Rabbi Steinsaltz is an exalted spiritual leader and a giant among men. But his calling seems so much smaller than the grandness of his once global vision. The Jewish people are suffering on a global scale. On campuses throughout the Western world Israel’s reputation is nearly as bad as North Korea. Our shuls are empty except for the Yom Kippur appeal. The Jewish community is approaching a 50 percent divorce rate. According to the recent Pew Research Poll, a third of Jewish Americans own Christmas trees. The same number believe that Jesus is compatible with Judaism. The rabbis at Hillel and Chabad are losing the battles for Israel on campus because they are often afraid of appearing right-wingers and alienating the largely left-wing student body.

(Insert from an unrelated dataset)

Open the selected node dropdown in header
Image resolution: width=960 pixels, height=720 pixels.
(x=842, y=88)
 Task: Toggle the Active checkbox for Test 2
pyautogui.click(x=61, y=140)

The last thing we need is rabbis to weep over this stuff. Empathic rabbis are nice. But give me a real leader any day over some mushy, emotional sissy-man who feels my pain. Give me a Martin Luther King who is prepared to march. Give me a Billy Graham who fills stadiums with a call to Christians to return to the gospel. Give me a Pope Francis who sees his Church obsessed with gays and abortion and says, finally, enough, let’s rescue the Church from terminal decline.

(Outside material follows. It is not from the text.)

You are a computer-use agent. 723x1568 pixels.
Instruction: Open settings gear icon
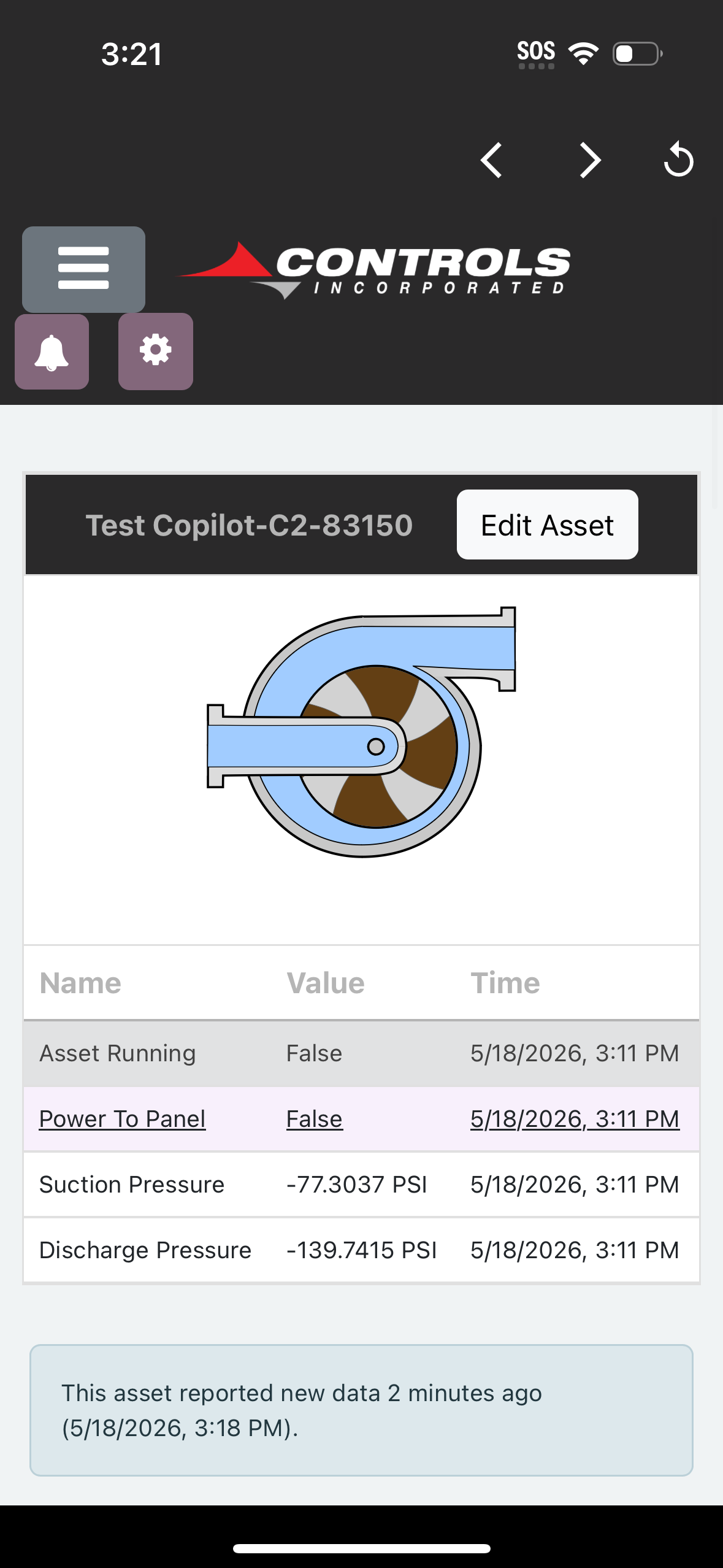[156, 351]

We need rabbis of courage and gumption to go out and fight the battles of the Jewish people, not a bunch of warm-hearted flower children who cry while the Jewish people go to the grave.
Above all else, give me leaders like my own teacher, and that of Rabbi Steinsaltz, the great, wise, and incomparable Lubavitcher Rebbe, who saw the Jewish people people in cardiac arrest and applied defibrillators. He was a man with answers and transformed the Jewish world because he had solutions. Yes, he offered comfort to the bereaved and hope to the afflicted. He helped single mothers raise proud Jewish children (I am an example) and extended his tender heart to all in need. But above all else, he flexed his muscles and transformed the Jewish world as we know it. He did not ask, but demanded of his students to leave the comforts of New York and Jerusalem and travel to Katmandu. Witnessing the ravages of the Holocaust and the destruction of assimilation, he didn’t weep, he didn’t wail, he didn’t mourn. Rather, like a brazen lion, he went into action. He sent his followers to Vietnam and South Africa, Kentucky and Australia. He told them they would live there and if need be die there. But the one entity that would not die is the Jewish people, into whom they would breathe new life.

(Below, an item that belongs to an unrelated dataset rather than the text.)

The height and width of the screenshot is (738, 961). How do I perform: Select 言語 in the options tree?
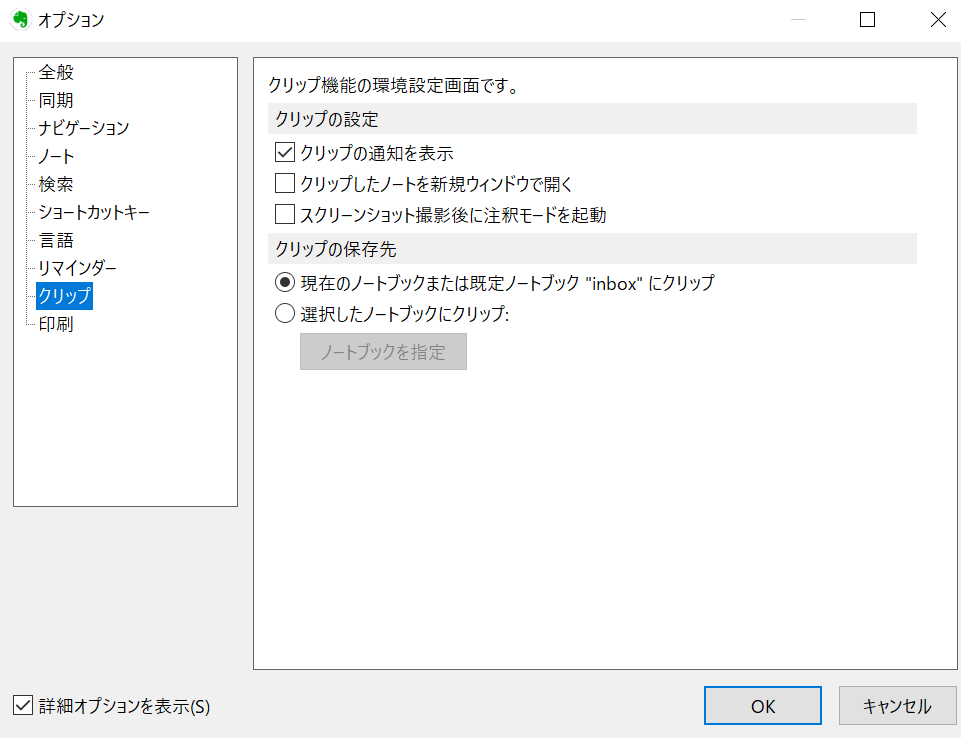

When the world condemned Israel for holding on to its ancient lands of Judea and Samaria, conquered in wars of annihilation launched by Nasser and Hussein, the Rebbe railed and thundered that returning these lands would invite further aggression and more dead Jews.
He did not care for the price he paid in popularity. He did not care if he was labeled immoderate. He had seen too many dead Jews during the Holocaust to simply cry over more. He made up his mind that, so long as he led them, the Jewish people would live.